Go through the following data and transcribe exactly the stretch of lines from the one holding "Ecolo (149, 75)" to the one holding "Aller au menu (273, 4)", both included.

+++ RECORDS PROVIDED +++

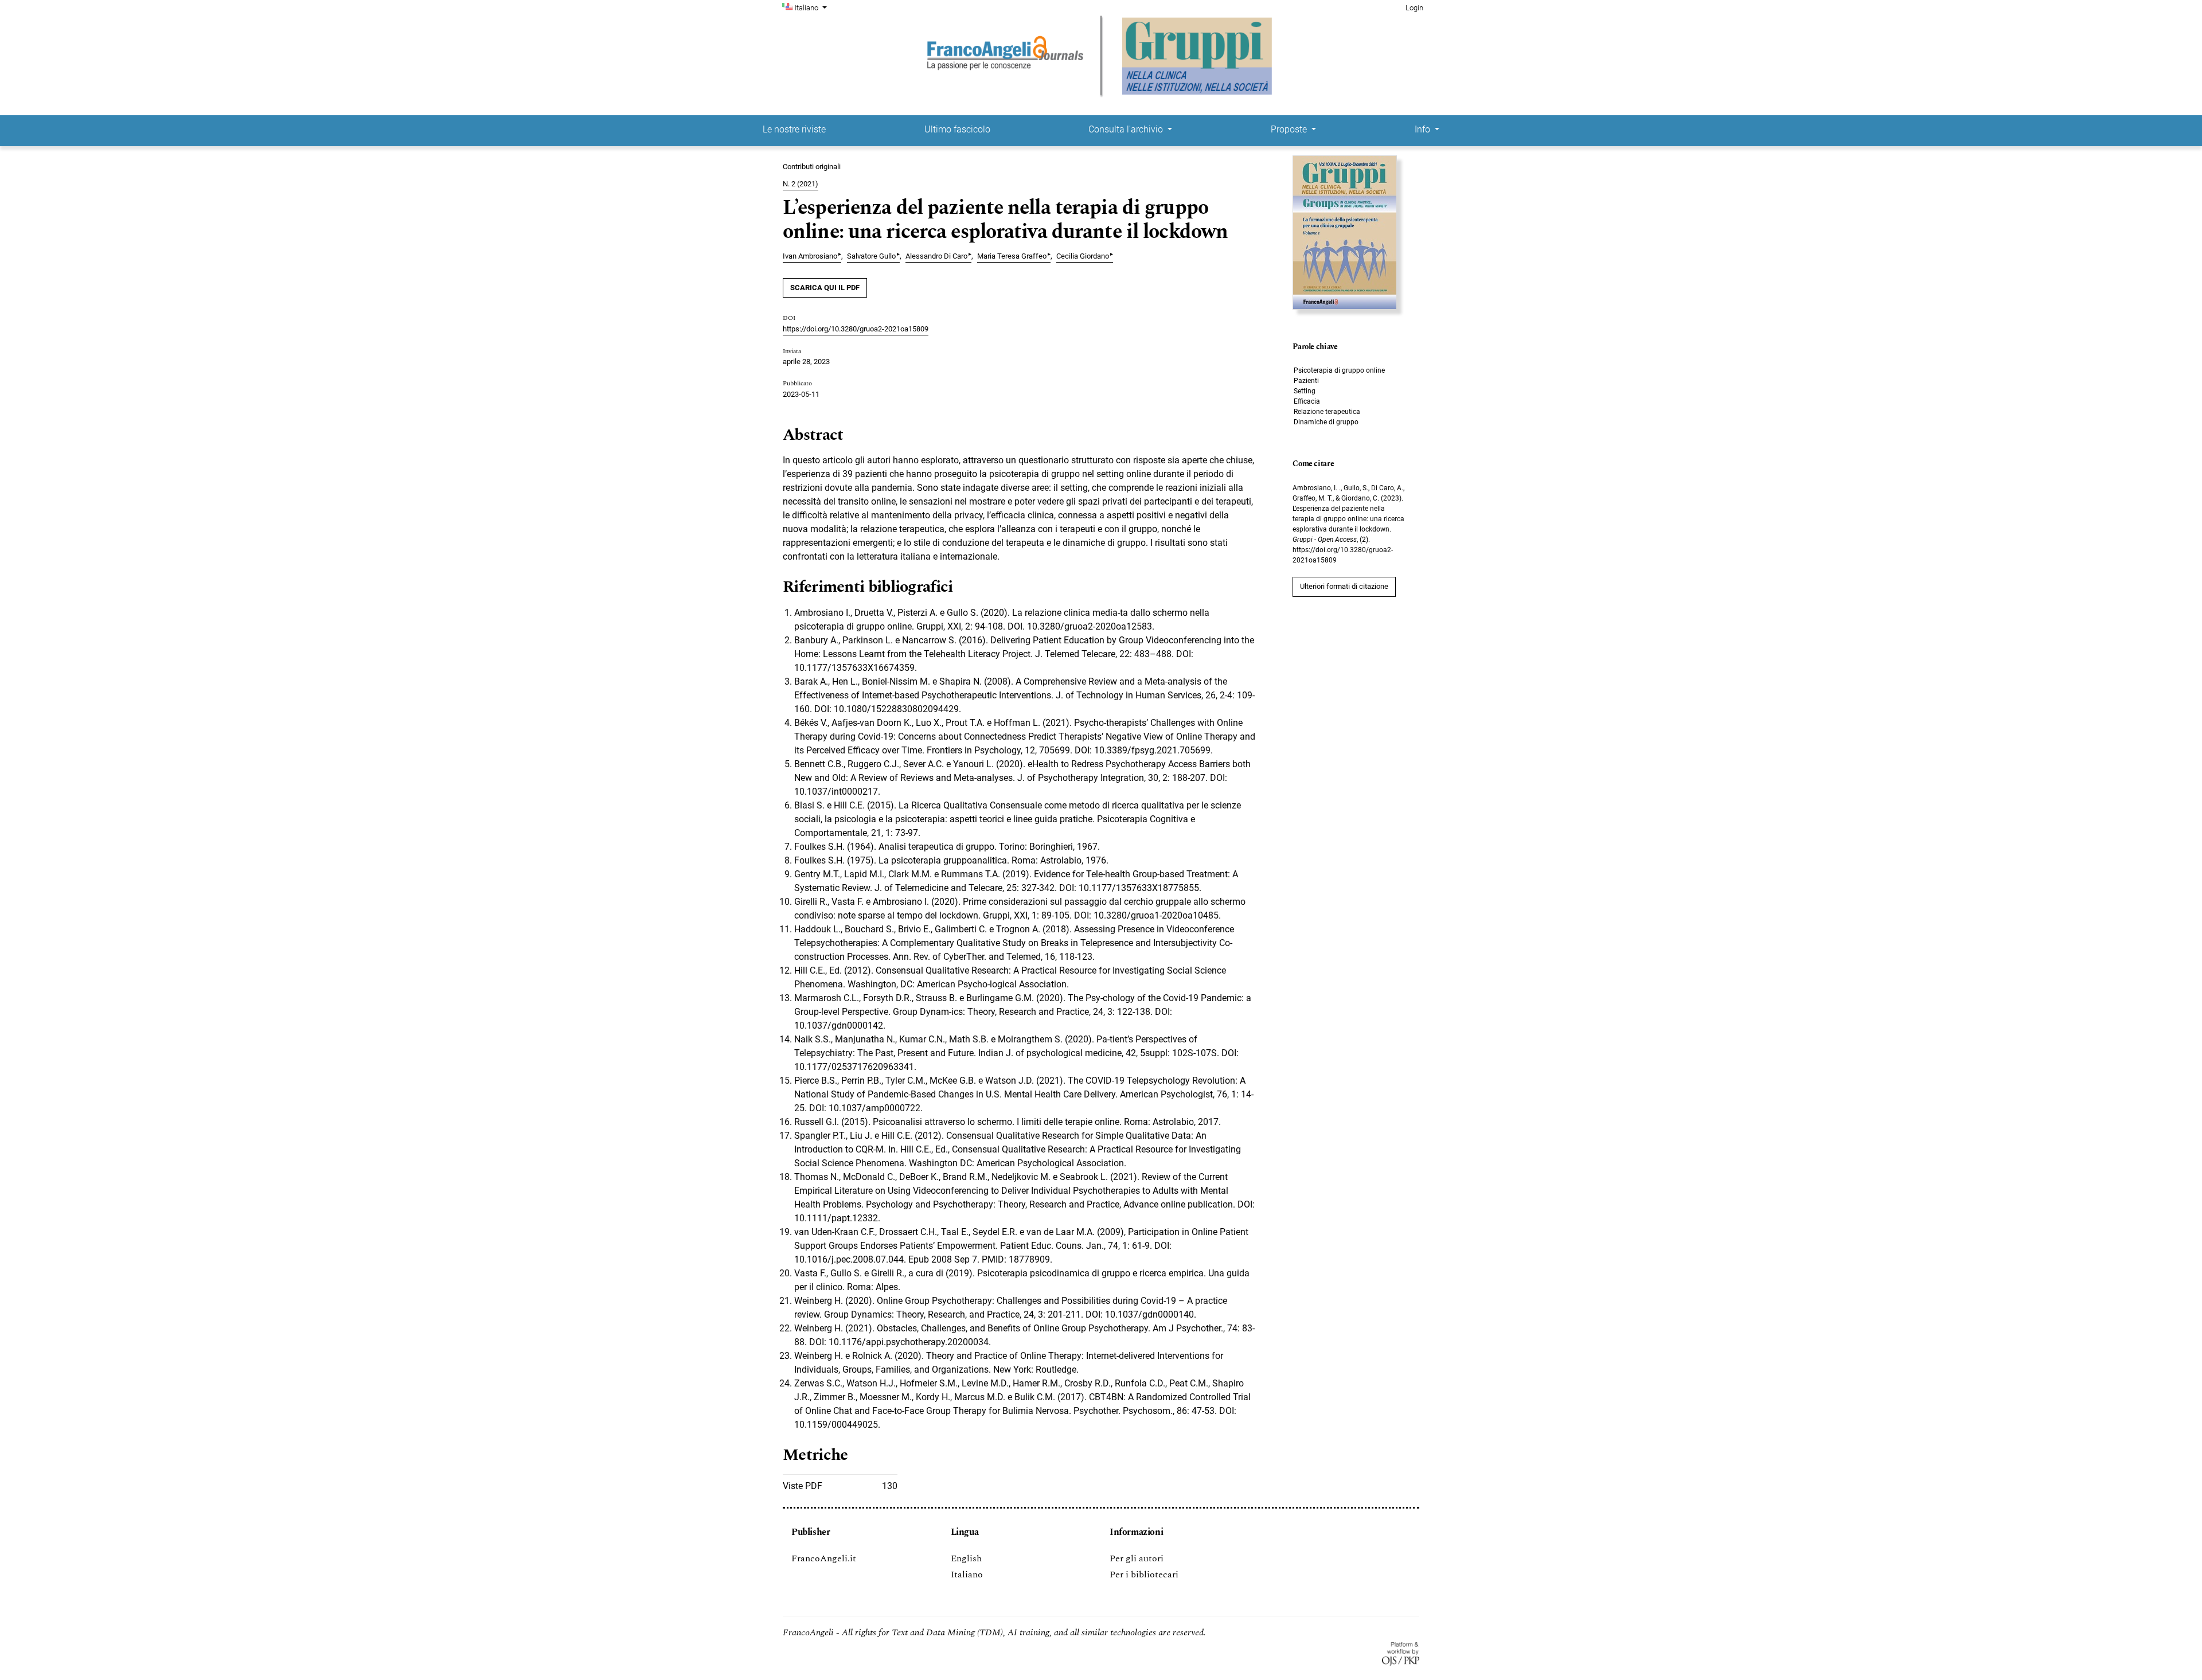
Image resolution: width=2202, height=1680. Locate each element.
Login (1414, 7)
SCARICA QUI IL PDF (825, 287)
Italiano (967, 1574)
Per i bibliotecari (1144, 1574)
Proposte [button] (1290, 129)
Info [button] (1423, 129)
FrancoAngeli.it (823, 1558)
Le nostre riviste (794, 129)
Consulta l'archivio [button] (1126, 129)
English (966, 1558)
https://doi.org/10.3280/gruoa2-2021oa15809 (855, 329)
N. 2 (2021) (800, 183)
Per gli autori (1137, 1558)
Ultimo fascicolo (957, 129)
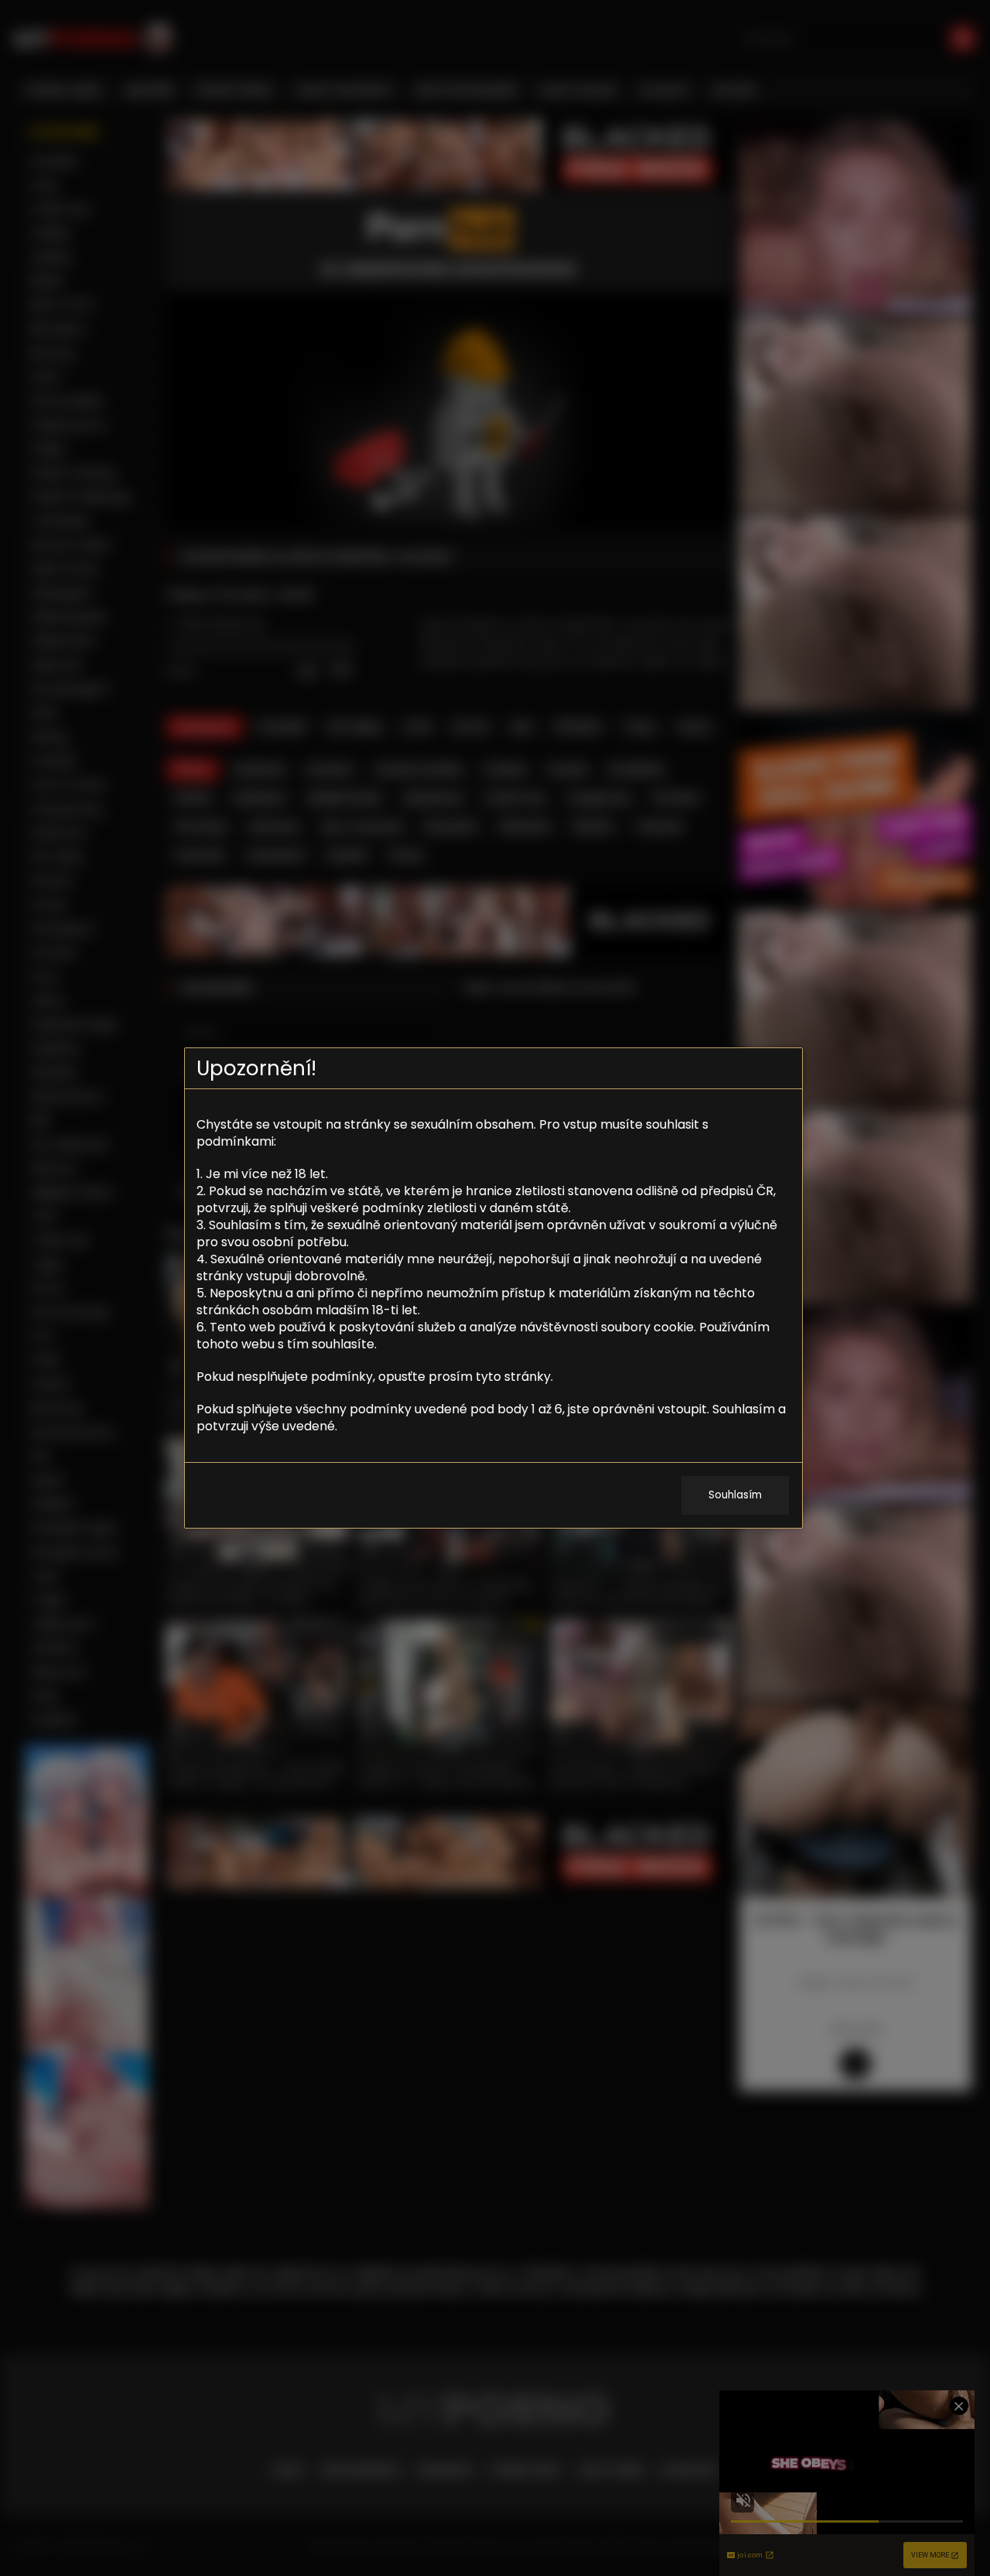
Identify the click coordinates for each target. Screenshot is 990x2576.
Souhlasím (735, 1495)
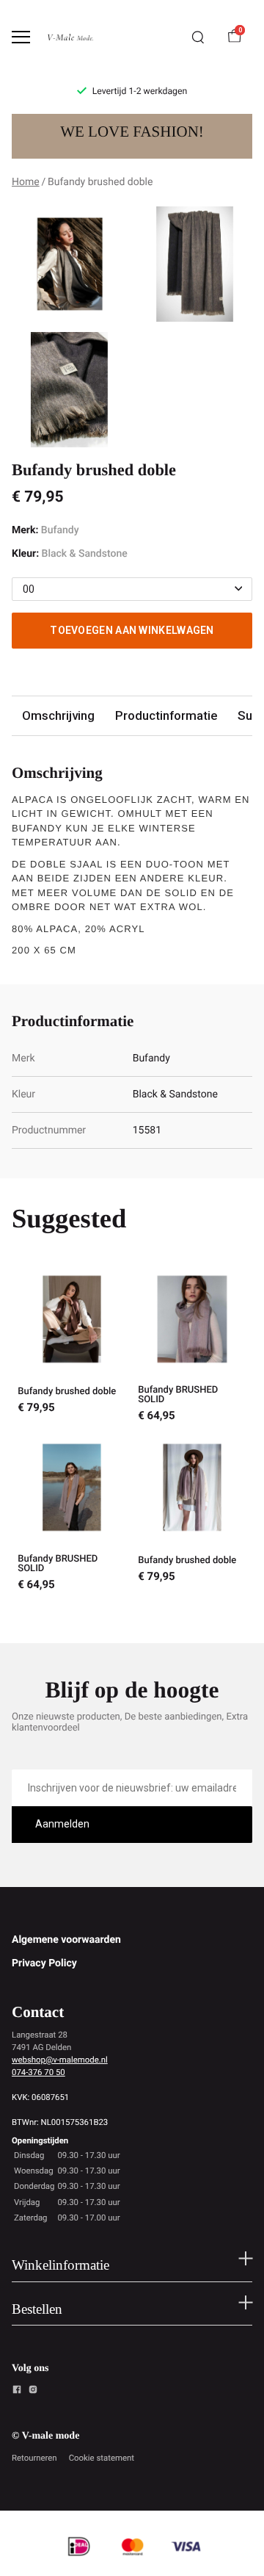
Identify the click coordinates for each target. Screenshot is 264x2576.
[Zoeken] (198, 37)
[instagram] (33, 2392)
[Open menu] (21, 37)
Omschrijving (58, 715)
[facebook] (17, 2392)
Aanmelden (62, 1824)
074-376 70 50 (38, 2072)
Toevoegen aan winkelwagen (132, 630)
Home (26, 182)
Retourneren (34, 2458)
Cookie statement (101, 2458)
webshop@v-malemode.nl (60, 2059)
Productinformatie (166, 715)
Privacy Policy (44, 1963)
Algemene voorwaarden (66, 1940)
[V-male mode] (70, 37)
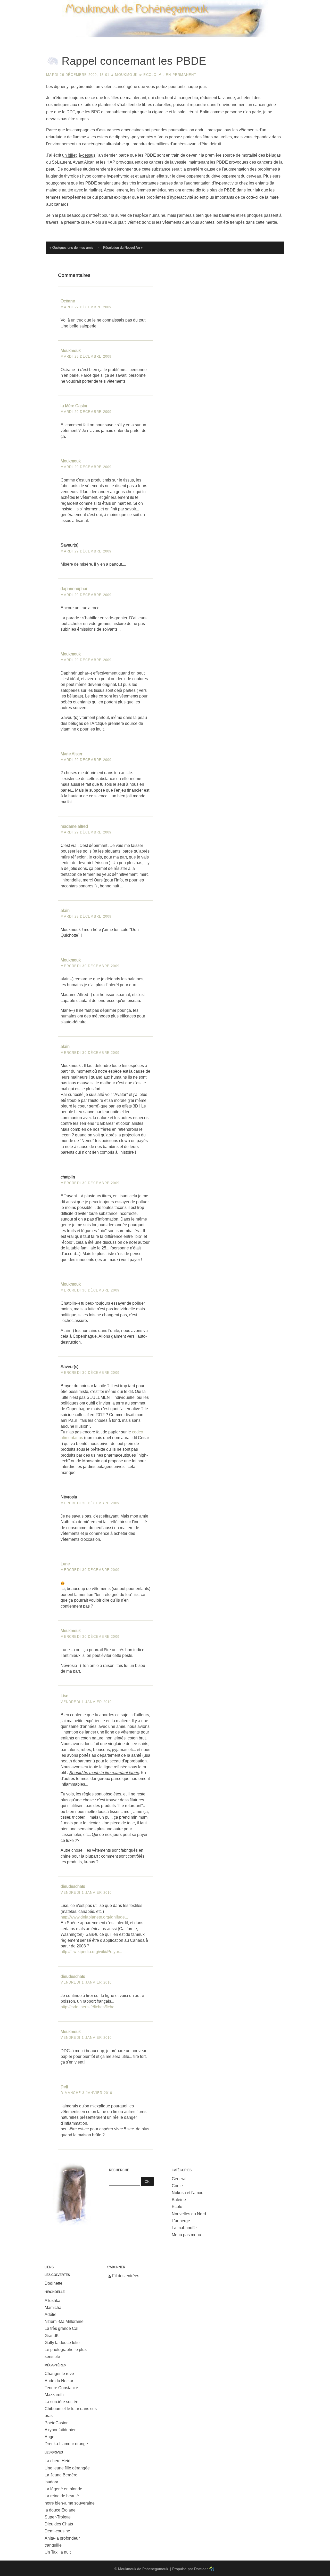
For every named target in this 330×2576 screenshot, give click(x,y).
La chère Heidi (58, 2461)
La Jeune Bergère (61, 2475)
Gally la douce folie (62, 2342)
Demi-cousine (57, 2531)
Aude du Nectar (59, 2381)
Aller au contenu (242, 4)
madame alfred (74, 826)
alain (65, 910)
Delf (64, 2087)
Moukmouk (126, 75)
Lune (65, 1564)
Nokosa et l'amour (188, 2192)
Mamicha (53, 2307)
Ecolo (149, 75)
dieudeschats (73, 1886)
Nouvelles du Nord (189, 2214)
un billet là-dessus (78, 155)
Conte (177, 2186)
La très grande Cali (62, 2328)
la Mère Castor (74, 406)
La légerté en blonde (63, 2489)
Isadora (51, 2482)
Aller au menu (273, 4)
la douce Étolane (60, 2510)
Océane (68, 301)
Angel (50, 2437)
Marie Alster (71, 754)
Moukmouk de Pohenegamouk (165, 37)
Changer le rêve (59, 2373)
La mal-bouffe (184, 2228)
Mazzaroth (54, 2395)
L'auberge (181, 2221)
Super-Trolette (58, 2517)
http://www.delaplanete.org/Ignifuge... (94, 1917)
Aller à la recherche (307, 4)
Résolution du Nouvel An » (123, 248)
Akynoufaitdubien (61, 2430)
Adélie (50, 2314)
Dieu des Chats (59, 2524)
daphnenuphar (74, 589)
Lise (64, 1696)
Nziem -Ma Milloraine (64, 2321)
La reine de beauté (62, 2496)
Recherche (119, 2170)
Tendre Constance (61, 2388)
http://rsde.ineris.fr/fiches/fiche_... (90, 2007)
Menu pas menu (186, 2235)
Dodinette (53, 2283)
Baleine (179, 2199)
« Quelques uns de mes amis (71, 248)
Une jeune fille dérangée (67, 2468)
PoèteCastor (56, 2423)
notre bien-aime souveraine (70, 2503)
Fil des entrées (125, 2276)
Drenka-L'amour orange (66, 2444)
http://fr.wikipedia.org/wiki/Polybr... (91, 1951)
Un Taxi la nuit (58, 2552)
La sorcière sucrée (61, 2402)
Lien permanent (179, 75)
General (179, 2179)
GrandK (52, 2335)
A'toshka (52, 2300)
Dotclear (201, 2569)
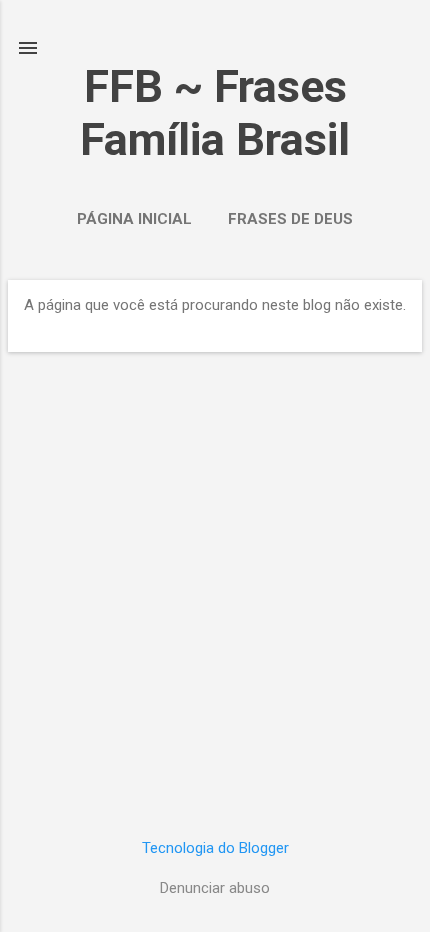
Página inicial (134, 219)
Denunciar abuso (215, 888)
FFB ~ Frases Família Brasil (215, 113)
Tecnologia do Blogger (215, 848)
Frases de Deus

+++

RESULT FOR THIS TASK -
Ecolo (149, 75)
dieudeschats (73, 1886)
Nouvelles du Nord (189, 2214)
un billet là-dessus (78, 155)
Conte (177, 2186)
La très grande Cali (62, 2328)
la Mère Castor (74, 406)
La légerté en blonde (63, 2489)
Isadora (51, 2482)
Aller au menu (273, 4)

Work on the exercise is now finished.